Hey reader. I made it home. We got lost because of a gas station out of place, then a bridge that was down, and a huge wreck where the semi burnt up the cab.
That was not fun, but I sang loudly and I kept up my smile. The trolls are at it again but I have a cool thing against that too. I know now.
Real life, you dumb cunts.
It fucks me better and more often than you could ever hope.
Cause I haven't lied, not once.
I have surgery on Friday and then I'm stuck for a while til I heal. Can't even lift 5 lbs after the surgery. My body hurts almost as bad as my heart. I was able to calm .myself down in the office when they checked my BP. 138/85 this time. Better than at the shrink anyway.

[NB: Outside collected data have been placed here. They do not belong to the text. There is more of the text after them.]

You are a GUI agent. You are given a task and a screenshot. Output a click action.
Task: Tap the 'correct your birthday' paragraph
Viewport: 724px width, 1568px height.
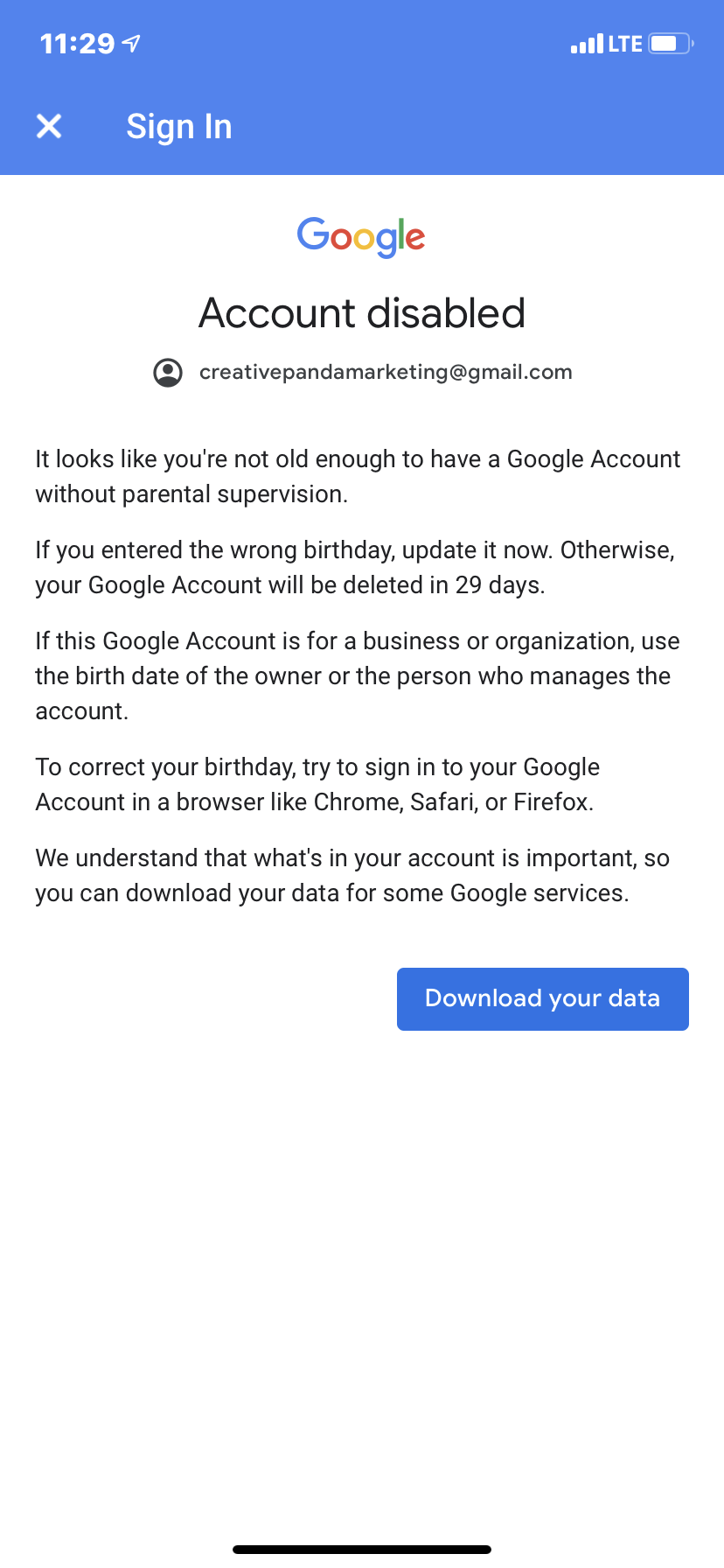[x=317, y=785]
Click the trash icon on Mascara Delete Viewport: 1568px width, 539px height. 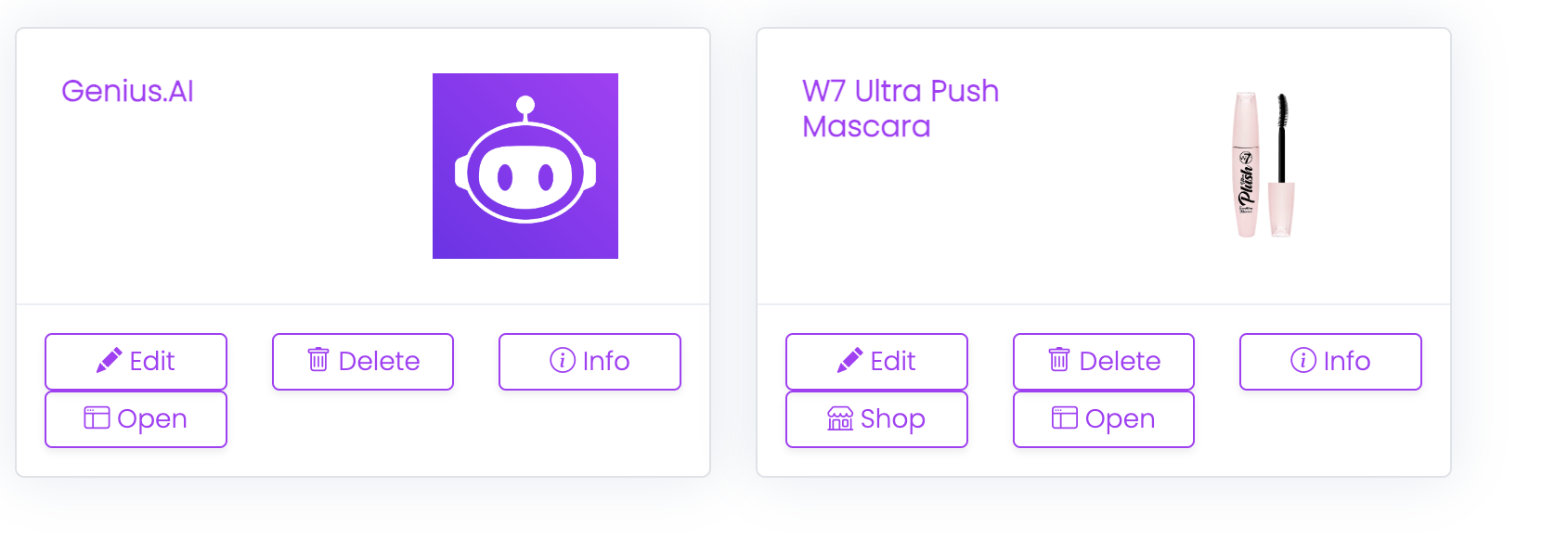[1059, 360]
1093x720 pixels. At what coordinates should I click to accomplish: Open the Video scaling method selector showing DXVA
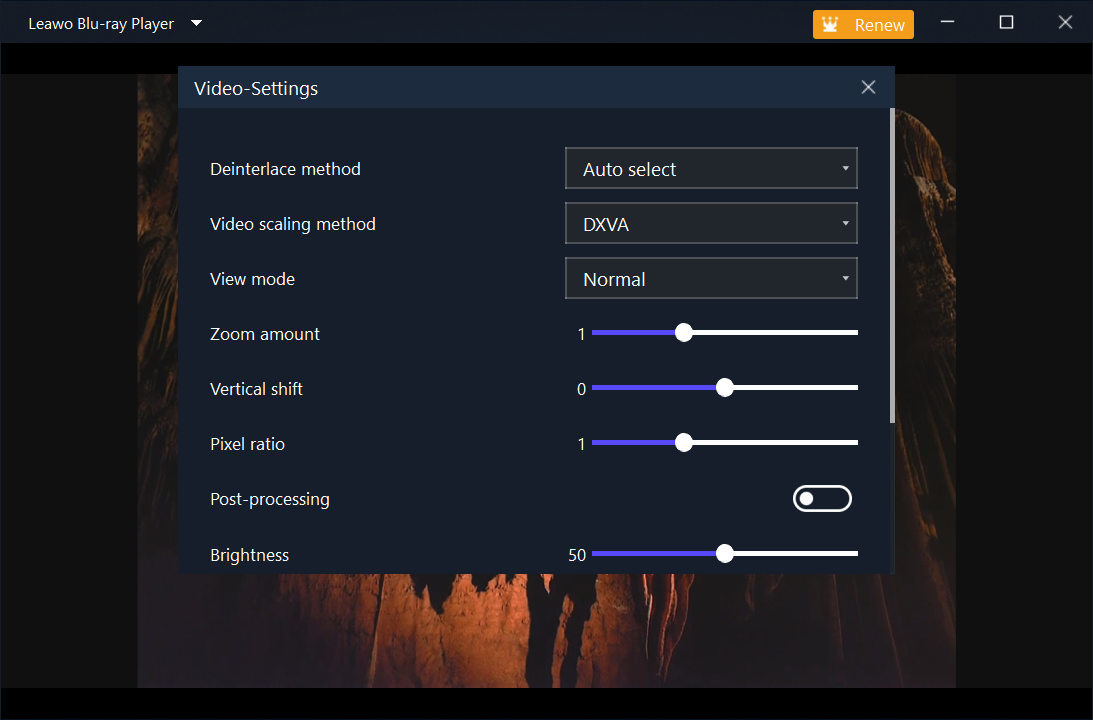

And a huge part of me wants to leave myself on that OR table. Never come out of the bliss of nothingness.
Go in, strip down, let them start and let myself go. The other part of me is living for spite again. However less so. Hard to not hate myself when the trolls spawned by your words are telling you you should kys.
Ahh life
Such it is.
I asked my son if he'd make dinner because I feel like ass and can't just take an edible because I CAN'T FOR 4 days. Fuck. The numbing of ibuprofen is like tossing water on the grease fire in me.
Laugh at me. Please, it only fuels it more.
No one, and I mean no one, knew everything. Until you told them. I'm ok with this. Be the villain you need to dictate how you'll treat people in the future.
I'm so done. I can't cry anymore.
The fucking stupidest fucking thing is I would make him room again. I would do almost anything to make it better for him. But I know it's all for naught.